[发明专利]一种转座因子载体及获得其无选择标记转基因后代的方法

说明书

本发明涉及一种转座因子载体及获得其无选择标记转基因后代的方法，该载体通过以下步骤构建：1)将绿色荧光蛋白基因(GFP)、红色荧光蛋白基因(mCherry)潮霉素抗性选择标记基因(HPT)、来源于玉米的Ac转座酶基因(AcTPase)和Ds转座因子串联组装在一起，构建转座因子载体pBDL11，其中Ds因子不带有任何选择标记，并且预先在其内部设计一个AscI单酶切位点；2)构建一个在多克隆位点两侧均含有AscI酶切位点的中间载体pBDL11，以组装任意目的基因，然后将目的基因切下并克隆到Ds因子内部。本发明把基于GFP、mCherry双荧光标记的负选择技术与基于PCR的正选择技术相结合，在转基因后代依次淘汰含有T‑DNA的个体和选择含有目的基因的无选择标记个体，从而提高转基因后代的筛选效率。

技术领域

本发明涉及转基因研究领域，主要是一种转座因子载体及获得其无选择标记转基因后代的方法。

背景技术

DNA载体应用于植物遗传转化研究领域时，通常会包含一个能表现抗生素抗性或除草剂抗性的选择标记基因，在植物遗传转化过程中用于筛选转化细胞。然而，标记基因在转基因植物体内长期保留，可能会对人类健康安全和周遭环境造成潜在的危害，当植物转化完成后，需要剔除选择性标记基因。创制无选择性标记转基因植株可避免这些风险并促进转基因植物的商业化种植。因此，近年来，建立高效而可靠的无选择标记转基因技术，已成为转基因育种应用的研究热点。

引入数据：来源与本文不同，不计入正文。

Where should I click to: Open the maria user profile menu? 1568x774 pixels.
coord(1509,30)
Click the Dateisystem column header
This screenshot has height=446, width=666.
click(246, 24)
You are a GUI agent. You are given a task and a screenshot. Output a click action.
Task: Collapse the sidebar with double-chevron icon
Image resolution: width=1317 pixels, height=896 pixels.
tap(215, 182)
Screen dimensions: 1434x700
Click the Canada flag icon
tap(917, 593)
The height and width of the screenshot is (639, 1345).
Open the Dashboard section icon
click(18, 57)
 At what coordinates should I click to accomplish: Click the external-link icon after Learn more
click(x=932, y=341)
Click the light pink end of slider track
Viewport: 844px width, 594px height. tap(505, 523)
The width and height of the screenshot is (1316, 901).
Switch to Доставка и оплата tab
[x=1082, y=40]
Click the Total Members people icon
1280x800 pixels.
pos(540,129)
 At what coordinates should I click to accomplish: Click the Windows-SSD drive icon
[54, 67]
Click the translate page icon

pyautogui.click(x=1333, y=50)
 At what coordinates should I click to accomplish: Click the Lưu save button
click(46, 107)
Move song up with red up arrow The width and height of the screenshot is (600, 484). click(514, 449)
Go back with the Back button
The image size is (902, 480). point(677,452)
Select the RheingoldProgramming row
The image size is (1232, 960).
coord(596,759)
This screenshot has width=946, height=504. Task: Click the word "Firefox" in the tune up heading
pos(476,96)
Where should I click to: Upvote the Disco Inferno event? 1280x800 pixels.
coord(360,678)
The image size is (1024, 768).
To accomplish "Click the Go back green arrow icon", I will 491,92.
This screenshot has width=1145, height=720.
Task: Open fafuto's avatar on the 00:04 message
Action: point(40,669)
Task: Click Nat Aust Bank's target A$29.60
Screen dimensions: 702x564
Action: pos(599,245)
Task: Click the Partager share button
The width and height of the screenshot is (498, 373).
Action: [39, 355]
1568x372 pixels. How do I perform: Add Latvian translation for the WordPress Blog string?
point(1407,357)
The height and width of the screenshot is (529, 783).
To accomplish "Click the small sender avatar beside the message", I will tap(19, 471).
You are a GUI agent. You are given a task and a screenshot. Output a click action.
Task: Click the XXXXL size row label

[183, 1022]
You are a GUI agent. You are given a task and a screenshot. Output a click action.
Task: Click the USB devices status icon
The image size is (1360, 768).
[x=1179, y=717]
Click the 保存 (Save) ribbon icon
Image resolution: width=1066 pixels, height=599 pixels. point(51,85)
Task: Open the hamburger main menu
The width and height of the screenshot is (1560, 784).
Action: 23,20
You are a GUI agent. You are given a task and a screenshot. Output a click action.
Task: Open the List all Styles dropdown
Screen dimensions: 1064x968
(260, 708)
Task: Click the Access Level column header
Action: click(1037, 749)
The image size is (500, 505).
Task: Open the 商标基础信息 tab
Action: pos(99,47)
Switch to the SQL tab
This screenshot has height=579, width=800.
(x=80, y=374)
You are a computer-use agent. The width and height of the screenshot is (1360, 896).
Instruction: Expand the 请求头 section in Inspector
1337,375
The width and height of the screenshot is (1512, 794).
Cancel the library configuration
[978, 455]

基于玉米Ac/Ds转座因子的转座因子介导的转基因重整合方法，把目的基因置于Ds因子内部，通过T-DNA转化把携带目的基因的Ds因子、Ac转座酶基因以及转化选择标记等导入植物基因组。在Ac转座酶作用下，Ds从T-DNA整合位点转座到另一位点，然后通过遗传重组和遗传分离，产生无T-DNA和稳定遗传的Ds个体，从而获得无选择标记目的基因植株。转座子技术相对于其他无选择标记系统具有两个主要的优点：第一，通过Ds转座，只需要获得少数初始转化植株，就可以在分离世代通过繁殖获得目的基因独立整合的后代群体，以便筛选合适的转基因整合位点，避免转基因表达水平受“位置”效应的影响。第二，带有目的基因的转座因子，在植物基因组中稳定转座后，其插入边界清楚、转基因DNA结构变异的频率较低，有利于目的基因的稳定表达。

最初，Goldsbrough设计的T-DNA转化载体含有NptII选择标记基因、无转座功能的顺式Ac转座酶基因以及嵌合在Ds元件中的GUS报告基因。在转化番茄之后，Ds/GUS元件转座到非连锁的位点，并在转化体自交之后与NptII发生分离，从而产生了去除NptII或者Ds/GUS的转基因后代。然而，稳定的Ds插入系的鉴定常常依赖于对大量的转基因后代进行Southern blot印记杂交分析，这种方法费力且效率低。

在Gao等(2015)建立的单荧光蛋白遗传标记的Ac/Ds转座因子系统中，通过GFP荧光检测区分携带T-DNA选择标记的转基因后代和无选择标记的后代。剔除GFP荧光阳性植株，然后对阴性植株进行Ds和目的基因序列的PCR检测，筛选无选择标记的Ds植株。必须指出的是：在上述单荧光蛋白标记的Ac/Ds转座因子载体的转基因植株群体中，由于GFP基因可能被就近转座的Ds因子插入失活，或因为植物转化过程中T-DNA发生重组，一定比例的植株的GFP基因表达受到影响，因而一部分荧光检测呈阴性的分离植株仍然携带转化标记或T-DNA序列。为了对上述转座子系统进行改进，本研究构建了携带GFP绿色荧光蛋白和mCherry红色荧光蛋白的双荧光蛋白标记的Ac/Ds转座因子载体，显著提高了选择系统的稳定性，降低了上述“伪”无选择标记目的基因植株的筛选频率。

发明内容

本发明的目的在于克服现有技术存在的不足，而提供一种转座因子载体及获得其无选择标记转基因后代的方法，即一种产生无选择标记转基因植物的转座因子载体及其转基因后代的筛选方法。